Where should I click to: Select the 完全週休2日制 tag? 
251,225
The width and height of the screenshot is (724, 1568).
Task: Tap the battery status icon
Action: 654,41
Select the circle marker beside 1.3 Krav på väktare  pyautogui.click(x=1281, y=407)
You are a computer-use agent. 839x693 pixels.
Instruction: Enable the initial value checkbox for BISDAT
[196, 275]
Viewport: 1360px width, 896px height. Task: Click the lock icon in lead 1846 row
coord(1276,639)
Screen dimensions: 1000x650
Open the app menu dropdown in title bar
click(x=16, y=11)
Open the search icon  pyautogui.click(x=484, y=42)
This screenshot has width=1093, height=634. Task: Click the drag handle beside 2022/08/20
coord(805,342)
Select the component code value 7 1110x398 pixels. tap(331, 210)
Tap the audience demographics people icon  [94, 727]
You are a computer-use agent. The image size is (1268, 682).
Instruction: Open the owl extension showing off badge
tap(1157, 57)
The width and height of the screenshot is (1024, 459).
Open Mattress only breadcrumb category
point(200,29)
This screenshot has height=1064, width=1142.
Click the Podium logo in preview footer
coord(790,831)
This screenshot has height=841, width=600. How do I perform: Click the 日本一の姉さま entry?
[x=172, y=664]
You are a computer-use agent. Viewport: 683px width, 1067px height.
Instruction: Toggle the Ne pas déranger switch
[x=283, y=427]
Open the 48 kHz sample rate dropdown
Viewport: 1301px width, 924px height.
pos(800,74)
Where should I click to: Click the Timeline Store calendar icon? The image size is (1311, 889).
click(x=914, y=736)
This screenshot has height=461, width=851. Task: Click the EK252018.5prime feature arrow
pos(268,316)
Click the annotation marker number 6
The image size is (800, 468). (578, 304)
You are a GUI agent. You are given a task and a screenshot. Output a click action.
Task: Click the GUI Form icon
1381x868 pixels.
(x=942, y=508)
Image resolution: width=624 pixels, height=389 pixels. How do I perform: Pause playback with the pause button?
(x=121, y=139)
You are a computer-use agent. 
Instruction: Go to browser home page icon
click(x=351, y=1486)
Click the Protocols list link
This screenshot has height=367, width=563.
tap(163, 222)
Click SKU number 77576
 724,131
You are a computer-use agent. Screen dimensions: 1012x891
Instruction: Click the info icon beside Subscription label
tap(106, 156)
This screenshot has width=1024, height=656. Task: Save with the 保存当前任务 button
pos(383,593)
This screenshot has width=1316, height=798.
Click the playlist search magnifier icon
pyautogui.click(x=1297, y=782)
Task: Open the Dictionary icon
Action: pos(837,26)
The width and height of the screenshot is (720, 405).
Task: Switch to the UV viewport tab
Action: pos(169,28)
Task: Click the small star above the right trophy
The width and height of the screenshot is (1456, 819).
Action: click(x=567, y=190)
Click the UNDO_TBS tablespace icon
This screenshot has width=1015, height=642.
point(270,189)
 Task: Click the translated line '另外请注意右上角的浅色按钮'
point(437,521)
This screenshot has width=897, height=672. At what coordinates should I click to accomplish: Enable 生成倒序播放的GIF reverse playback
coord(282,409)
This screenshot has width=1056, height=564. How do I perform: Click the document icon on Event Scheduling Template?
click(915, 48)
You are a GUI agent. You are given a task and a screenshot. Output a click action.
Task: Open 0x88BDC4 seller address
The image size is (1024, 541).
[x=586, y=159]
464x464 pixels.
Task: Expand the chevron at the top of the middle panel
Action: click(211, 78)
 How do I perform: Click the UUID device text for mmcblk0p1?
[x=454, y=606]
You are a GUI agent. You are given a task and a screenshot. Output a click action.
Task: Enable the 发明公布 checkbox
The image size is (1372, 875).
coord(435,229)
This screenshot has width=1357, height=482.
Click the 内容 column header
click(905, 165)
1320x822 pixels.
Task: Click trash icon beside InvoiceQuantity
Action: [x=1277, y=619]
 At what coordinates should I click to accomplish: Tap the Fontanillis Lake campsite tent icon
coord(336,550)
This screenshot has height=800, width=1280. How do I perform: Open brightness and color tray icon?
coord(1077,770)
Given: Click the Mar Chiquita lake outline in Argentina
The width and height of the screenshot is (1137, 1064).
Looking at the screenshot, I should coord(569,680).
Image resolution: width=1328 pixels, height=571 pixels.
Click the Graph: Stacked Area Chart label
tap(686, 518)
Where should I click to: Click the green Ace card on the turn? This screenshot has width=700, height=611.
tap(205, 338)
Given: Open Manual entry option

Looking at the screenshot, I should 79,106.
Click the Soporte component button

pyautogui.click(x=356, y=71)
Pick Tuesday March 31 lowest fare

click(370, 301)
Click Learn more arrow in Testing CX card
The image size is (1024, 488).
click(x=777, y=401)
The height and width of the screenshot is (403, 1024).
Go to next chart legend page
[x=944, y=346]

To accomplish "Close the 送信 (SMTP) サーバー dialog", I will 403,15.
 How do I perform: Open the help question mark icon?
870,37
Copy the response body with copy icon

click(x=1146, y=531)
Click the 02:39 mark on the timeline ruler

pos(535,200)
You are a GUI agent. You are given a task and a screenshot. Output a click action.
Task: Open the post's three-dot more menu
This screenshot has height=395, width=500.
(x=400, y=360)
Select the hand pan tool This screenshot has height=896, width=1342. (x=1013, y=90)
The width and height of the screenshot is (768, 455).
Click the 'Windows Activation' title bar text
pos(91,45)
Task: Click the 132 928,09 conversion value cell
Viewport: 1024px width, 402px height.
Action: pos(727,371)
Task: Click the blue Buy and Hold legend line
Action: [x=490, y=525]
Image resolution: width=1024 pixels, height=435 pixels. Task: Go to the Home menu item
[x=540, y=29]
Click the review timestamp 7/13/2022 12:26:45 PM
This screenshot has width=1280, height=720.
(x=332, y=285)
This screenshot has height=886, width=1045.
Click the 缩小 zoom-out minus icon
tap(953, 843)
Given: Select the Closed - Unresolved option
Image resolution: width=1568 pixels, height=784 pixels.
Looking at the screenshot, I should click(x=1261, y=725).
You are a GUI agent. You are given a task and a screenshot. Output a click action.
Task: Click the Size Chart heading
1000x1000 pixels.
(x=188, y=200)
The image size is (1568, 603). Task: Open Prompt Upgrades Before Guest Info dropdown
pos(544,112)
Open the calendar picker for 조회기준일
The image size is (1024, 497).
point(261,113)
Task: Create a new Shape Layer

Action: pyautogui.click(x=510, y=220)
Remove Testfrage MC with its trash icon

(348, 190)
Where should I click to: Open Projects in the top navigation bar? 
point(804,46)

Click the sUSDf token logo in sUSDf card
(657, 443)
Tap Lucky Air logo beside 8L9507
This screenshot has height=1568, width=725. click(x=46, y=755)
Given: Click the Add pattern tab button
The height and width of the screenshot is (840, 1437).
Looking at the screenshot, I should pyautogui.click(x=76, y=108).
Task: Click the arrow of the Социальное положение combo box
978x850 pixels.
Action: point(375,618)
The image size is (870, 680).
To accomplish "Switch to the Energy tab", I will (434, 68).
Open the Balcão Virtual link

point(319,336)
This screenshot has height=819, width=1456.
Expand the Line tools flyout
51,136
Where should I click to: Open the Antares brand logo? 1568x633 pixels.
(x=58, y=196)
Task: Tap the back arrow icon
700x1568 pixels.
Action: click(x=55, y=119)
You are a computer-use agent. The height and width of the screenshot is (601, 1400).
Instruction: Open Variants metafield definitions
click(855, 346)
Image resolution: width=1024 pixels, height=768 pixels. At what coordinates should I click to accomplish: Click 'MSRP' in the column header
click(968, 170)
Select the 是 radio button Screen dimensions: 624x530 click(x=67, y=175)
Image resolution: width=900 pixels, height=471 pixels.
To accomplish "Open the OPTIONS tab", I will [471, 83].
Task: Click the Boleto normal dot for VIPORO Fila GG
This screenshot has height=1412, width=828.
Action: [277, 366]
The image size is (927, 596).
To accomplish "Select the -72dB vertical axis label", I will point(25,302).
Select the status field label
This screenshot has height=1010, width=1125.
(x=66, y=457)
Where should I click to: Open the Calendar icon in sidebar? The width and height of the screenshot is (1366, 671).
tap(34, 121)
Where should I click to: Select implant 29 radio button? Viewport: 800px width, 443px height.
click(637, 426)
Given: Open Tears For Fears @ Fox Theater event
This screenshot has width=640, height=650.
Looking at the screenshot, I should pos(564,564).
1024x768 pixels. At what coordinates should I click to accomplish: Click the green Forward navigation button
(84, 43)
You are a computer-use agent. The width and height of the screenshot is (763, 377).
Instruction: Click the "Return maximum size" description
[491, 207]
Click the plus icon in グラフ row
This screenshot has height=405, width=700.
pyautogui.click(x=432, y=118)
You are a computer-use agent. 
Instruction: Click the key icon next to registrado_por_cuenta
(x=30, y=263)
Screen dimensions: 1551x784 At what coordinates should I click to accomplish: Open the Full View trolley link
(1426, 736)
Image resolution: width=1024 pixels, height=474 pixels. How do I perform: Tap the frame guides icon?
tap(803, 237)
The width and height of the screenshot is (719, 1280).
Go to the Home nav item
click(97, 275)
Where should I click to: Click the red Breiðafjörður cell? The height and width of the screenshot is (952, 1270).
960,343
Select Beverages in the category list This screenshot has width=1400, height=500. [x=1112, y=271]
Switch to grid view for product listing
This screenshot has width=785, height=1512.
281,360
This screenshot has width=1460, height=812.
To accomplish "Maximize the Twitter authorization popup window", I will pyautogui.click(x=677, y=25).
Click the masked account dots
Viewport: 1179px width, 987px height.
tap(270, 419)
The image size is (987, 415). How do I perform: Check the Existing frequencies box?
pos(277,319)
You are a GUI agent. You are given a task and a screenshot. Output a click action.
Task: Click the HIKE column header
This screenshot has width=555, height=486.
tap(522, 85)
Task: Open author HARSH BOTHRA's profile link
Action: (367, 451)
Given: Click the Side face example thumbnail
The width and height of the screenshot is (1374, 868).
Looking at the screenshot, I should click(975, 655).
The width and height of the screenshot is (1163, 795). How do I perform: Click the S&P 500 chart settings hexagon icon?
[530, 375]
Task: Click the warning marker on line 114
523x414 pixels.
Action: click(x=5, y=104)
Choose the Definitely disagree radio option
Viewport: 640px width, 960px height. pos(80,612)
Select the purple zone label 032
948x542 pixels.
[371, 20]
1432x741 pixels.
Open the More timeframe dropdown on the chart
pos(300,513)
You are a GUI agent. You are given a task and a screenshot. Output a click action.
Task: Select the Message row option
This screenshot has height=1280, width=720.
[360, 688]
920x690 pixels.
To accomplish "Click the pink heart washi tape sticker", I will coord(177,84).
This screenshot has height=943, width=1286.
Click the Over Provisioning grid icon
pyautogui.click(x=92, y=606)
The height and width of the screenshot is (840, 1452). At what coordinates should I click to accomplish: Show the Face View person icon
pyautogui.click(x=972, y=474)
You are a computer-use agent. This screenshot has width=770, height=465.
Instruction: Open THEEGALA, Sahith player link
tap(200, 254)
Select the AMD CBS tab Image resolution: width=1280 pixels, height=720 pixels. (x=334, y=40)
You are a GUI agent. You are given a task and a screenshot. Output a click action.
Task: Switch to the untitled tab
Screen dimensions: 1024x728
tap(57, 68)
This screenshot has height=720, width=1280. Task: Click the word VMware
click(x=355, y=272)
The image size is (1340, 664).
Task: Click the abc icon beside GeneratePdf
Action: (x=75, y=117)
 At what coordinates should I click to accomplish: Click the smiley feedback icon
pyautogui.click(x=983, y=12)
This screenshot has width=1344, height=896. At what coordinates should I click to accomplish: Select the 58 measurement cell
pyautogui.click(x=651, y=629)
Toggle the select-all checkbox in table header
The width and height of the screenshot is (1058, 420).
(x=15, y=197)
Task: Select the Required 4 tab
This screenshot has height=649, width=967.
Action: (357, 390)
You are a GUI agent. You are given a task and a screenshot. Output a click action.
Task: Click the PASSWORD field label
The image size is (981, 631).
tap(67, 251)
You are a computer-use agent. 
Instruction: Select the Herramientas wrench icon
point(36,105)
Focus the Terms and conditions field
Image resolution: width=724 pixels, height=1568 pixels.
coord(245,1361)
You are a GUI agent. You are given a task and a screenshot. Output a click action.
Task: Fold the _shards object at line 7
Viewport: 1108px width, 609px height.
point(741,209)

----------------

**Aim of the task**
Beginning at the top of the data, extract each line through the line containing "Tap the audience" and return those lines exactly, with nothing added.

**Result of this task**
Where should I click to: Select the 完全週休2日制 tag? 
251,225
The width and height of the screenshot is (724, 1568).
Task: Tap the battery status icon
Action: 654,41
Select the circle marker beside 1.3 Krav på väktare  pyautogui.click(x=1281, y=407)
You are a computer-use agent. 839x693 pixels.
Instruction: Enable the initial value checkbox for BISDAT
[196, 275]
Viewport: 1360px width, 896px height. Task: Click the lock icon in lead 1846 row
coord(1276,639)
Screen dimensions: 1000x650
Open the app menu dropdown in title bar
click(x=16, y=11)
Open the search icon  pyautogui.click(x=484, y=42)
This screenshot has width=1093, height=634. Task: Click the drag handle beside 2022/08/20
coord(805,342)
Select the component code value 7 1110x398 pixels. tap(331, 210)
Tap the audience demographics people icon  [94, 727]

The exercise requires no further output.